From the data below, repeat exactly the lines from the line with "beside Benedict 302" to the line with "Task: Toggle OSA anti-aliasing button", both included.
───── Records for this exercise ─────
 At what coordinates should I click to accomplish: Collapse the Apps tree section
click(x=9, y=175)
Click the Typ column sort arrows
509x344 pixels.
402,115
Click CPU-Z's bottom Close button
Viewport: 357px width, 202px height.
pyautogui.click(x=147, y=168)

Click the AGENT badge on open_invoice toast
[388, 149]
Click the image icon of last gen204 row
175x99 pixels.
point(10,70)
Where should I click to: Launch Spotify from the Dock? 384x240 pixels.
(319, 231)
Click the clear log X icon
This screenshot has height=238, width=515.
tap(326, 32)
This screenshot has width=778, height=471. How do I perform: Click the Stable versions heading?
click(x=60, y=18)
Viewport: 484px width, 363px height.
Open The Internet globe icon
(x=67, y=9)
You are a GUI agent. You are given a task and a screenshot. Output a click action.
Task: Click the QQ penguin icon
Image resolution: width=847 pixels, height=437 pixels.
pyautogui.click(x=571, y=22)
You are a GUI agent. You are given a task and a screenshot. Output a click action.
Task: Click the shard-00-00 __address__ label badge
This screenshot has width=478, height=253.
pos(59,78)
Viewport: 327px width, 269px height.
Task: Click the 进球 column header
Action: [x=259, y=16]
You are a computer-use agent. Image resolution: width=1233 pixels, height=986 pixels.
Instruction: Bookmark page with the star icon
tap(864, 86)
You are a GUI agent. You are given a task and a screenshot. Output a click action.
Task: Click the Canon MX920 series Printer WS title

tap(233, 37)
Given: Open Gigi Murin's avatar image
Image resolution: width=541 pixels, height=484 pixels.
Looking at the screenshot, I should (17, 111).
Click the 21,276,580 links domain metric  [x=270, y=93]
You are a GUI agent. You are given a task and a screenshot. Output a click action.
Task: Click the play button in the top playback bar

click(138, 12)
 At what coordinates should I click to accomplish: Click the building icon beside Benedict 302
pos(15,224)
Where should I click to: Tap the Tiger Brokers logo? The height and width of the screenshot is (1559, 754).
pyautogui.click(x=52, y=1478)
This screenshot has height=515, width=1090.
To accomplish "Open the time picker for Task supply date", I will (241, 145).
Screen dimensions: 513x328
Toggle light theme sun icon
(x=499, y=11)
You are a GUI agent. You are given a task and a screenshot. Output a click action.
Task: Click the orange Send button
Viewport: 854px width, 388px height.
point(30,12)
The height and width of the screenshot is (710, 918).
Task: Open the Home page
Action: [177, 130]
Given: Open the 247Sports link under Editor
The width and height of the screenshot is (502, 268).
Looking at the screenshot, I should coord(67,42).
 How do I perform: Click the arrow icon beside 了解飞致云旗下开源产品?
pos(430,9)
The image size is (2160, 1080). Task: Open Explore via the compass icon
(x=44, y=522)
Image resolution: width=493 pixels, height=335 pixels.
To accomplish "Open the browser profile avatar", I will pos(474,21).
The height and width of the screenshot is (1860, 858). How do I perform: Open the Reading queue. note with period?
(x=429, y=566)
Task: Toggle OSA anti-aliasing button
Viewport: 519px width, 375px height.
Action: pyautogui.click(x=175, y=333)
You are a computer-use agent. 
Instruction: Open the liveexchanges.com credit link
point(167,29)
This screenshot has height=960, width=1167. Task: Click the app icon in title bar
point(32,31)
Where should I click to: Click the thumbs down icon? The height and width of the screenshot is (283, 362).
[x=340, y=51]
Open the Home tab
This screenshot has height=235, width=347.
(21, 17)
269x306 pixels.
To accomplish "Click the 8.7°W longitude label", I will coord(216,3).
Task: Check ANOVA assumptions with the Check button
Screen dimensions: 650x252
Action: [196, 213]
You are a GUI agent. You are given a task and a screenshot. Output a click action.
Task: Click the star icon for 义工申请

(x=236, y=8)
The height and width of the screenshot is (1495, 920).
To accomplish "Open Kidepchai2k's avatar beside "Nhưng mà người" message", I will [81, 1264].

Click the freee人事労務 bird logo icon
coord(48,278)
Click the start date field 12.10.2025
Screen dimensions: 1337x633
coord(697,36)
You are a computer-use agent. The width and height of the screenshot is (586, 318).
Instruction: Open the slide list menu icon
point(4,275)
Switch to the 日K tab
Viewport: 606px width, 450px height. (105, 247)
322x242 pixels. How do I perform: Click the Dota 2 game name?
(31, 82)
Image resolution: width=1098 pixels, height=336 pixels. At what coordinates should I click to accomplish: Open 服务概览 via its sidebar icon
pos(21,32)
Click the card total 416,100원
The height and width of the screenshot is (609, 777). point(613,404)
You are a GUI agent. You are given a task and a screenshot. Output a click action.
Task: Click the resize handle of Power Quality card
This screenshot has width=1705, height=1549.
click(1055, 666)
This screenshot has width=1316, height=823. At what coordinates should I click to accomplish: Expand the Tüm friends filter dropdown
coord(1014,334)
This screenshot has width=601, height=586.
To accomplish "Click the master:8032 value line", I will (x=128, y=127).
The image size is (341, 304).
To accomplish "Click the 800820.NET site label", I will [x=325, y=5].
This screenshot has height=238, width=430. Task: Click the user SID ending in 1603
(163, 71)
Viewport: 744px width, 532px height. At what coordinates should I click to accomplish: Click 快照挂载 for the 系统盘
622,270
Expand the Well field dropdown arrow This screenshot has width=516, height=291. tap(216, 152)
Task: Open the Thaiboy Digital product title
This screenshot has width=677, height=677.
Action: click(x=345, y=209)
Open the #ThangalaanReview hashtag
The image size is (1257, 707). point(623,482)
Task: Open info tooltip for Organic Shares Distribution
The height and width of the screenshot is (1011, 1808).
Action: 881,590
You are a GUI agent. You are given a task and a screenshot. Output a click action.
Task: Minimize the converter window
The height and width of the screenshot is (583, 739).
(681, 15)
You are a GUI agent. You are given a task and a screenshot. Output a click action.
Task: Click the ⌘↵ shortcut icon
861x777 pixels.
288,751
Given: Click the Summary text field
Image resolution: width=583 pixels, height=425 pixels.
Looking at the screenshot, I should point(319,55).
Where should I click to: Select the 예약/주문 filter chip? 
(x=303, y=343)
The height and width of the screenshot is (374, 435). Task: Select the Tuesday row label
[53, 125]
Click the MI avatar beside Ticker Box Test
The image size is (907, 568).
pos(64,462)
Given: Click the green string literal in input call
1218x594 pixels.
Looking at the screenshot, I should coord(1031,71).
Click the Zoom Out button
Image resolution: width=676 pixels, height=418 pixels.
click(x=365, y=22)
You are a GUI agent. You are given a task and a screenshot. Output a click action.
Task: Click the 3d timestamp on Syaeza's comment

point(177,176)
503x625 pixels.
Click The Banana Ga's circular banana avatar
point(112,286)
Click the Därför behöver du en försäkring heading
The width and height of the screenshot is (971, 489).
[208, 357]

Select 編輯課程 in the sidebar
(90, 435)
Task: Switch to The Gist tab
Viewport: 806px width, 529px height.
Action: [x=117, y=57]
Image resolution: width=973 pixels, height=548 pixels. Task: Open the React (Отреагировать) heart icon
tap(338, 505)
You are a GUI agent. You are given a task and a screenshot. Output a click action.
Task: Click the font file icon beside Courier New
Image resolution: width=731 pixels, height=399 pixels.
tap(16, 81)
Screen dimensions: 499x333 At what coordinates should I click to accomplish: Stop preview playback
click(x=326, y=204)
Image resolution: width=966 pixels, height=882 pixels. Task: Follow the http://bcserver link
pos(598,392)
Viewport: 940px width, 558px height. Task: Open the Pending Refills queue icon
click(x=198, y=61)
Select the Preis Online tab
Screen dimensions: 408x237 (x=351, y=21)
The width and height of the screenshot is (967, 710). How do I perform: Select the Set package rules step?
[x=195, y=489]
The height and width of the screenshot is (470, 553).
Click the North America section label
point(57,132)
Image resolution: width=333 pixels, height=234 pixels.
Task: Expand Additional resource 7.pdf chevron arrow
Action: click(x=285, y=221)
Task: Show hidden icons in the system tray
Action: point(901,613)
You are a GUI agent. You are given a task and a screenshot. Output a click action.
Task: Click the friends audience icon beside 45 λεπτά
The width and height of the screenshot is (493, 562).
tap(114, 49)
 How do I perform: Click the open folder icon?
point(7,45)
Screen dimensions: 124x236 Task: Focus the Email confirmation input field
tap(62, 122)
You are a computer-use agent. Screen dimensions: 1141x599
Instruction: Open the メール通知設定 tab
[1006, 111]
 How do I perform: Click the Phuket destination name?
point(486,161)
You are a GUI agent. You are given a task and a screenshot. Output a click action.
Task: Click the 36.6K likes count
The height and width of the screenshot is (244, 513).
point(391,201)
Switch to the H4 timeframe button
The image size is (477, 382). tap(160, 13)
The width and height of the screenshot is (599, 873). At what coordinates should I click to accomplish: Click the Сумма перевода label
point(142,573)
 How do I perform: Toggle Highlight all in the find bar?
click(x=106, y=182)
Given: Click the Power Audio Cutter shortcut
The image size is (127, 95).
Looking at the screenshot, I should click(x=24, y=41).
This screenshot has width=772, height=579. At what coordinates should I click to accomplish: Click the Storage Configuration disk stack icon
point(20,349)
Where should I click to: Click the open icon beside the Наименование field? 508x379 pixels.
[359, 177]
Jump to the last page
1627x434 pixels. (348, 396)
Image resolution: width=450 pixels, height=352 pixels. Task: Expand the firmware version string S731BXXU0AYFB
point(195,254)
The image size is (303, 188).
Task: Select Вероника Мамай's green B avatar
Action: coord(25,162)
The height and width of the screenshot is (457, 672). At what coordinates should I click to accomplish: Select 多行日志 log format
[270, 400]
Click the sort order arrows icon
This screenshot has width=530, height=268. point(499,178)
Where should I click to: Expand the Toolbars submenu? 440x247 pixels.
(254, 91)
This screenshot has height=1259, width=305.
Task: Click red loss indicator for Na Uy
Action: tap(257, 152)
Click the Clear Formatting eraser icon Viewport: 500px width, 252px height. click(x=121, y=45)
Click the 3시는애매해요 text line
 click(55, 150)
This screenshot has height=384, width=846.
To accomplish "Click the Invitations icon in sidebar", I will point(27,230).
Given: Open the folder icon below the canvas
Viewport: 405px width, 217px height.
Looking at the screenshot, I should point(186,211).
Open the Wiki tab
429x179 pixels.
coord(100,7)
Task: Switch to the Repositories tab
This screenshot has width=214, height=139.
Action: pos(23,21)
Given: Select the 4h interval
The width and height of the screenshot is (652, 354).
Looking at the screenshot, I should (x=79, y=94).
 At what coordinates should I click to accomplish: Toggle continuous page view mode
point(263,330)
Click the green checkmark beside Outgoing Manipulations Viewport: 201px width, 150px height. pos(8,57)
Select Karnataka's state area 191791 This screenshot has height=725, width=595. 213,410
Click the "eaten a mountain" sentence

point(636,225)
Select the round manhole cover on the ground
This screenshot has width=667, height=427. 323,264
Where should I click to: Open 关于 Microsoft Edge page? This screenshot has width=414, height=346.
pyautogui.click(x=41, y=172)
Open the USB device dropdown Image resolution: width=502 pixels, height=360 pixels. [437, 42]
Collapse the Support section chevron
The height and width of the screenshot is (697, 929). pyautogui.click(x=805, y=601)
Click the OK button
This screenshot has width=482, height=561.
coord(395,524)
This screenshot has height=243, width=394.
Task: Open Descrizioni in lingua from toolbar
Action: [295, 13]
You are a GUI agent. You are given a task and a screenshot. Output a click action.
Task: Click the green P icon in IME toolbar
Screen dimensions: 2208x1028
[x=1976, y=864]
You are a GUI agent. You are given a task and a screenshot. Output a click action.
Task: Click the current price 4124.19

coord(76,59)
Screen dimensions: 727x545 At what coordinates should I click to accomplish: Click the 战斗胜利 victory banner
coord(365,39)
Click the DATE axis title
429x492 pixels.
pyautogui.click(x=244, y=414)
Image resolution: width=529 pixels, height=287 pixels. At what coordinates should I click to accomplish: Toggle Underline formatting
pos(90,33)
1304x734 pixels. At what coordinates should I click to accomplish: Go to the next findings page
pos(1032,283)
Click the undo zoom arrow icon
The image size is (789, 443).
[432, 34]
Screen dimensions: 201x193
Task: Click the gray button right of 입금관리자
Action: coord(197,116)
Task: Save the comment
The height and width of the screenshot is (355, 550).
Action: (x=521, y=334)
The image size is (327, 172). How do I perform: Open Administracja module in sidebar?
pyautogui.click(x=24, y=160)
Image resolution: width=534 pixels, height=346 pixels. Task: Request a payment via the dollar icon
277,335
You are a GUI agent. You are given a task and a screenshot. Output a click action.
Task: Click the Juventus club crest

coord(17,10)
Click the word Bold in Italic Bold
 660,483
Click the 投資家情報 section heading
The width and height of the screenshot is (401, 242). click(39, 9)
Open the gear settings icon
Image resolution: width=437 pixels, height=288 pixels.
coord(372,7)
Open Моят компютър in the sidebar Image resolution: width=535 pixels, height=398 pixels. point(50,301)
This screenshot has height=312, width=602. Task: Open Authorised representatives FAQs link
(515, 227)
─────
◆ Response to the exercise
 At what coordinates should I click to accomplish: Click the building icon beside Benedict 302
pos(15,224)
Where should I click to: Tap the Tiger Brokers logo? The height and width of the screenshot is (1559, 754).
pyautogui.click(x=52, y=1478)
This screenshot has height=515, width=1090.
To accomplish "Open the time picker for Task supply date", I will (241, 145).
Screen dimensions: 513x328
Toggle light theme sun icon
(x=499, y=11)
You are a GUI agent. You are given a task and a screenshot. Output a click action.
Task: Click the orange Send button
Viewport: 854px width, 388px height.
point(30,12)
The height and width of the screenshot is (710, 918).
Task: Open the Home page
Action: [177, 130]
Given: Open the 247Sports link under Editor
The width and height of the screenshot is (502, 268).
Looking at the screenshot, I should coord(67,42).
 How do I perform: Click the arrow icon beside 了解飞致云旗下开源产品?
pos(430,9)
The image size is (2160, 1080). Task: Open Explore via the compass icon
(x=44, y=522)
Image resolution: width=493 pixels, height=335 pixels.
To accomplish "Open the browser profile avatar", I will pos(474,21).
The height and width of the screenshot is (1860, 858). How do I perform: Open the Reading queue. note with period?
(x=429, y=566)
Task: Toggle OSA anti-aliasing button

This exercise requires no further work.